How many lines in the records below contain the string "dimensions"? Answer with the number alone.

[Stored items]
★ ★ ★ ★ ★

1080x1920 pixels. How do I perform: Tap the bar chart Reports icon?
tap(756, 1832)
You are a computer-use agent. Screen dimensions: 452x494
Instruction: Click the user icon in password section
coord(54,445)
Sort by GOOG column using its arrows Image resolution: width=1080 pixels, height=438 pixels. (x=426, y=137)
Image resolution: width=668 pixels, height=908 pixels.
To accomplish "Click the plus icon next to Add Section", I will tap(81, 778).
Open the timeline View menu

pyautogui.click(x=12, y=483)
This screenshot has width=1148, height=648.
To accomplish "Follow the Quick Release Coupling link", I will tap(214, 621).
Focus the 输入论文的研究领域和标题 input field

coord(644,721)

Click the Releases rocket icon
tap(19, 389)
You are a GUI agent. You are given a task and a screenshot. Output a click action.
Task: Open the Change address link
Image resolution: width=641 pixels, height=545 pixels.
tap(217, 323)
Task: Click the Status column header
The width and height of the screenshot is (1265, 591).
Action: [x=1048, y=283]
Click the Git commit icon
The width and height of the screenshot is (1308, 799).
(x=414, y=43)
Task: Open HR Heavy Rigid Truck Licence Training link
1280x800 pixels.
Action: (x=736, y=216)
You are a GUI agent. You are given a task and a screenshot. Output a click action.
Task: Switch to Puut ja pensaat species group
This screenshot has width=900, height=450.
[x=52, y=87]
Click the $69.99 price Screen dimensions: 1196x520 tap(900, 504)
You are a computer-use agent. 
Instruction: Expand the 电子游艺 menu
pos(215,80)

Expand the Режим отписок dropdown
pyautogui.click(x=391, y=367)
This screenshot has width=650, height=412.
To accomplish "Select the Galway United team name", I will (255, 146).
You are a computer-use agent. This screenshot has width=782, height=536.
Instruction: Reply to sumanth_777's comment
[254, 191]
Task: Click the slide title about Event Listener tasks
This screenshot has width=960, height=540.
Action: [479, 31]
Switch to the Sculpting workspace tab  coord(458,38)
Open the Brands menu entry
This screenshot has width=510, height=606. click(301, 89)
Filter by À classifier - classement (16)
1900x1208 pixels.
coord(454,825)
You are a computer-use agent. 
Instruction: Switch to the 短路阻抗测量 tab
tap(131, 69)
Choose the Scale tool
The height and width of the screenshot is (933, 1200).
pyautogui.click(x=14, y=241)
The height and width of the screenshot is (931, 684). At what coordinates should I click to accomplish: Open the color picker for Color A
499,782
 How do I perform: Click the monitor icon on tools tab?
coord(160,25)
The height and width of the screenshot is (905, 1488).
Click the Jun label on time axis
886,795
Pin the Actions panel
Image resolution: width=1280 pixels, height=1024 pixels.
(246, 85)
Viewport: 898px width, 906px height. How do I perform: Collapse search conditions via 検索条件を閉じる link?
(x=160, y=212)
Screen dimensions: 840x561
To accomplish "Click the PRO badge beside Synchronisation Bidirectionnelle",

★ ★ ★ ★ ★

> [TASK RESULT]
3